The word “Chiyogami” is a very specific word, however nobody is exactly sure of the derivation of the word. One popular belief that is means 1,000 generations but that hasn’t really been documented too clearly. The paper that we know as chiyogami actually comes from a blending of two Japanese traditions: woodblock-printed Japanese papers (“chiyogami”), and a specific style of kimono fabric patterns (“Yuzen”). The word “Yuzen” originally referred to a style of highly elaborate designs, incorporating a lot of gold, which were printed onto cloth for kimonos.

So Which Is It, Chiyogami or Yuzen?

Part of the confusion about whether these papers are called Yuzen (as they are commonly known in the USA) or Chiyogami comes from this blended history. Really, today’s papers are both. We prefer to call our paper Chiyogami because it’s the term that refers traditionally and specifically to paper.

In Japan “Chiyo” means 1,000 Generations & “-Gami” means paper.
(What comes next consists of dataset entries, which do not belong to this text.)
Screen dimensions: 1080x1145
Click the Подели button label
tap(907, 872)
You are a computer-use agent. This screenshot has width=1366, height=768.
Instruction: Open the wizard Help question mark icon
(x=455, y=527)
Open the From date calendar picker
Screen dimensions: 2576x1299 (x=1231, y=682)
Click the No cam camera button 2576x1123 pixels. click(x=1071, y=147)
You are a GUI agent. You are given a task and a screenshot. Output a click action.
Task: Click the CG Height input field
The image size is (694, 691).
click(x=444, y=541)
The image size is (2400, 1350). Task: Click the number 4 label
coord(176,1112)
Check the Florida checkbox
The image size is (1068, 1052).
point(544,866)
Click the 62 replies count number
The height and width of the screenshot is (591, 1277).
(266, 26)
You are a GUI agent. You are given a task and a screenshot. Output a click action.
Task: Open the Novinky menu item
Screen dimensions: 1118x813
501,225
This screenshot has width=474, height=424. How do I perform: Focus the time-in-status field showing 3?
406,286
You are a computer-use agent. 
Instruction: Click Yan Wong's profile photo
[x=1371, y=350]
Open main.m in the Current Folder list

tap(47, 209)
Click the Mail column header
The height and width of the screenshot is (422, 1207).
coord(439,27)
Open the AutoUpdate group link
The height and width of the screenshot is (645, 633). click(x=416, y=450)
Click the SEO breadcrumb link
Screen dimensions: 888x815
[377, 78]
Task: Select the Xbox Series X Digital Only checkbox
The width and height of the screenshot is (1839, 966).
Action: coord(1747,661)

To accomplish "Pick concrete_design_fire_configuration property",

The Rise Of Chiyogami Paper-Making

Chiyogami patterns were inspired from Kimono patterns and first made by Japanese Paper-Makers in the Edo Period. In the 20th century, after World War II, women stopped wearing Kimonos, and with this drastic decline in demand for kimonos, the old cloth printing studios with little to do began applying their patterns to paper. Originally printed by woodblock and used to make paper dolls and other home decorations, Chiyogami is still silkscreened by hand using a mixture of kozo and sulphite. These patterns blended with the existing woodblock-printed Chiyogami tradition to create a newer, wider range of paper patterns that now also included gold. Over time, the more efficient silkscreen technique imported from the West replaced woodblock production. Today there are sample books that have probably 10,000 Chiyogami pattern designs to choose from; They’re just unbelievable numbers.

Traditional Japanese Designs

Known for beautiful, vibrant and striking colors, many of today’s Chiyogami patterns are based on traditional Japanese designs with symbols that represent beauty, good fortune and long life. These patterns include flowers, trees, animals and geometric shapes. Flowering plum trees, pine leaves, clover, bamboo, violets, butterflies, stripes and parasol shapes are among the traditional designs that are still very popular today.

What To Make With Chiyogami

Chiyogami can be used for a wide variety of art and craft projects. It is a favorite choice for Origami, the Japanese art of paper folding. Cranes, boats and many other shapes and objects are exquisitely beautiful when made with Chiyogami. Japanese paper has inspired many wedding invitation designs and used to line envelopes. Today we see book covers, greeting cards, scrapbook pages, collages, picture mats and lampshades all made with Chiyogami. Due to its strength and durability Chiyogami is ideal for covering all kinds of common household objects, such as picture frames, boxes, tins and light switch covers.

Is All Chiyogami Silk-Screened By Hand?

Yes, all the Chiyogami Paper that we carry is still silk-screened by hand. It’s a laborious process, with each pattern requiring a separate screen that needs to be hand-registered for each color layer. Just imagine: for the plum blossom pattern we call Floral Pattern Sky Blue, each sheet needs to be registered and a color layer applied – and then left to dry – six times.”

Work Conditions Of Japanese Paper Makers

The Chiyogami Papers we carry and sell are not made in sweatshop conditions in the Third World somewhere. They all come from known Japanese studios – that are small, family-run Japanese businesses we are proud to support.